[Pixel coordinate grounding data]
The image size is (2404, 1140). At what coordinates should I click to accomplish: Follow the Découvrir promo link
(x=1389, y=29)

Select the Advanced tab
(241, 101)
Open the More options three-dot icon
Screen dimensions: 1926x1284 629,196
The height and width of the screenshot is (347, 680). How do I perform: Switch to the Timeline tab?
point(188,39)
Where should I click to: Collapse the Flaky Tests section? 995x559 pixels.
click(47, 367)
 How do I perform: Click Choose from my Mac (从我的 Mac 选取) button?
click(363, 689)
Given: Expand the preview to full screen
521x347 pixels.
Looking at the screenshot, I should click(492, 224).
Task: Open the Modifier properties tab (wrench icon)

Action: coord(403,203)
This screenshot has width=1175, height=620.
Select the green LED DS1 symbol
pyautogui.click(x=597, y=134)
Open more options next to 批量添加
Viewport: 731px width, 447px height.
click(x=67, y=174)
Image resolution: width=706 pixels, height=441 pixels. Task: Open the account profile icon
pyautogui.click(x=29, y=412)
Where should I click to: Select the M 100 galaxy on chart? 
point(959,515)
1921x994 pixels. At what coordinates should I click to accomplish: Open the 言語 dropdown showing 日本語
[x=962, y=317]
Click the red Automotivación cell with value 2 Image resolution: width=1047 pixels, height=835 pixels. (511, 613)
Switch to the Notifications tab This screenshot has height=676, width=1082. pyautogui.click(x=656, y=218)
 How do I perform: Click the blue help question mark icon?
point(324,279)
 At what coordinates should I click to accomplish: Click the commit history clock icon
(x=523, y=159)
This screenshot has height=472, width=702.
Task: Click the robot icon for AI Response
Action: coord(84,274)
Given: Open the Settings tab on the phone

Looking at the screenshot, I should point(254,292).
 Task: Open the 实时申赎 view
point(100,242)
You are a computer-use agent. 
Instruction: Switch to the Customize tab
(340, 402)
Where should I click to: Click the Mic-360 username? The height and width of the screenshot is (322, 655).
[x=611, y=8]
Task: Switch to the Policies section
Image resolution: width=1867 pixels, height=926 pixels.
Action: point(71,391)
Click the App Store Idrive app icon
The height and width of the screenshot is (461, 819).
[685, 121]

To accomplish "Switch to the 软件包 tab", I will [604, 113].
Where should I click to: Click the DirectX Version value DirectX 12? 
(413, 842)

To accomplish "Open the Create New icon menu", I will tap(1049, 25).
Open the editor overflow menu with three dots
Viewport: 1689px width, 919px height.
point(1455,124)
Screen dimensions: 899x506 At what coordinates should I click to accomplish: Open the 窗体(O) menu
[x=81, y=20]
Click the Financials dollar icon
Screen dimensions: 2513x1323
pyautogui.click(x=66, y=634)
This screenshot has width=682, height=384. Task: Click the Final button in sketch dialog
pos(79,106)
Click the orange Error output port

WHAT YOU SHOULD DO:
Only the lines from the one containing "Task: Open the 实时申赎 view" through the last line above belong in your answer. Retype them exactly.

REPLY TO THE EXERCISE:
 Task: Open the 实时申赎 view
point(100,242)
You are a computer-use agent. 
Instruction: Switch to the Customize tab
(340, 402)
Where should I click to: Click the Mic-360 username? The height and width of the screenshot is (322, 655).
[x=611, y=8]
Task: Switch to the Policies section
Image resolution: width=1867 pixels, height=926 pixels.
Action: point(71,391)
Click the App Store Idrive app icon
The height and width of the screenshot is (461, 819).
[685, 121]

To accomplish "Switch to the 软件包 tab", I will [604, 113].
Where should I click to: Click the DirectX Version value DirectX 12? 
(413, 842)

To accomplish "Open the Create New icon menu", I will tap(1049, 25).
Open the editor overflow menu with three dots
Viewport: 1689px width, 919px height.
point(1455,124)
Screen dimensions: 899x506 At what coordinates should I click to accomplish: Open the 窗体(O) menu
[x=81, y=20]
Click the Financials dollar icon
Screen dimensions: 2513x1323
pyautogui.click(x=66, y=634)
This screenshot has width=682, height=384. Task: Click the Final button in sketch dialog
pos(79,106)
Click the orange Error output port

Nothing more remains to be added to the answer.